Giorgio Musso tackled the important dynamics of changes in the countries of the Middle East and North of Africa which experienced the popular uprisings now known as the ‘Arab Spring’.  Specifically, he focused on the evolution of the initial events nearly three years after the first uprisings.  Giorgio Musso’s analysis demonstrated that each country is undergoing a distinct course of events but that, this notwithstanding, several common themes can be identified and can define the unique, albeit diverse, historical process of the Arab Spring.  

The defining slogan of the early Arab uprisings “Freedom, bread, social justice” did not include the term ‘democracy’.  Liberal democracy, as understood in Western countries, doesn’t correspond to the Arabic idea of it ( “everybody accepts democracy, no one accepts our democracy”). The western world appears to perceive the elections in countries such as Egypt that have undergone major social and political turmoil for the best part of the last three year, as a way to reduce a widespread anti-American feeling present. Elections have been wrongly seen as the goal, the purpose while they should be thought as a mean. The origin of debates, contestations and competitions led to wider conflicts, both political and social, ending in civil wars, as in Syria and Libya. Moreover the main and opposed political players that “act” both at a national and regional level, seem unable to achieve supremacy one over the other and the current result of this process is one of unending conflict and political stalemate.

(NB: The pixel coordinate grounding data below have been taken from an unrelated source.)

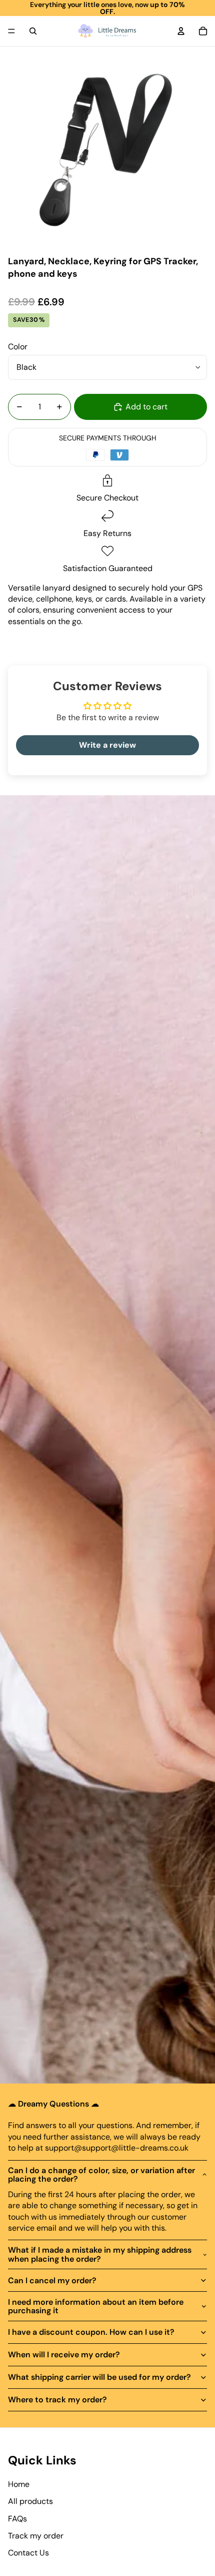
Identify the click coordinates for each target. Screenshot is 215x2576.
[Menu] (11, 31)
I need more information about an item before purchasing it (96, 2306)
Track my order (36, 2535)
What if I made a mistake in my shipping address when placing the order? (100, 2254)
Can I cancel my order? (52, 2280)
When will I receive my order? (64, 2354)
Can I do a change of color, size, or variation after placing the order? (101, 2175)
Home (19, 2484)
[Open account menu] (181, 31)
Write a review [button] (107, 745)
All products (30, 2501)
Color (18, 346)
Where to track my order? (57, 2399)
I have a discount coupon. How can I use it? (91, 2332)
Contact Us (28, 2552)
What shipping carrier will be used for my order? (99, 2377)
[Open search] (33, 31)
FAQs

According to Giorgio Musso in the case of Egypt, three major forces are engaged in the current social and political dynamics s: the “Ancient Regime”, the revolutionary forces and Islamic organisations such as the Muslim Brotherhood which gradually emerged as the actual “winner” before the military intervention of the summer 2013.  It is easy to conclude that the Arab Spring, in Egypt and elsewhere, failed to deliver the ‘freedom, bread and social justice’ that the early uprisings demanded. However, closer analysis clearly reveals that the societies in question have undergone a profound change in the attitude and awareness of ordinary people toward the inefficiencies, inequities and corruption of government and public administration. That’s why, G Musso concludes, we should look at the events of the Arab Spring with a long-term perspective, and we should not measure success or failure on a day to day basis.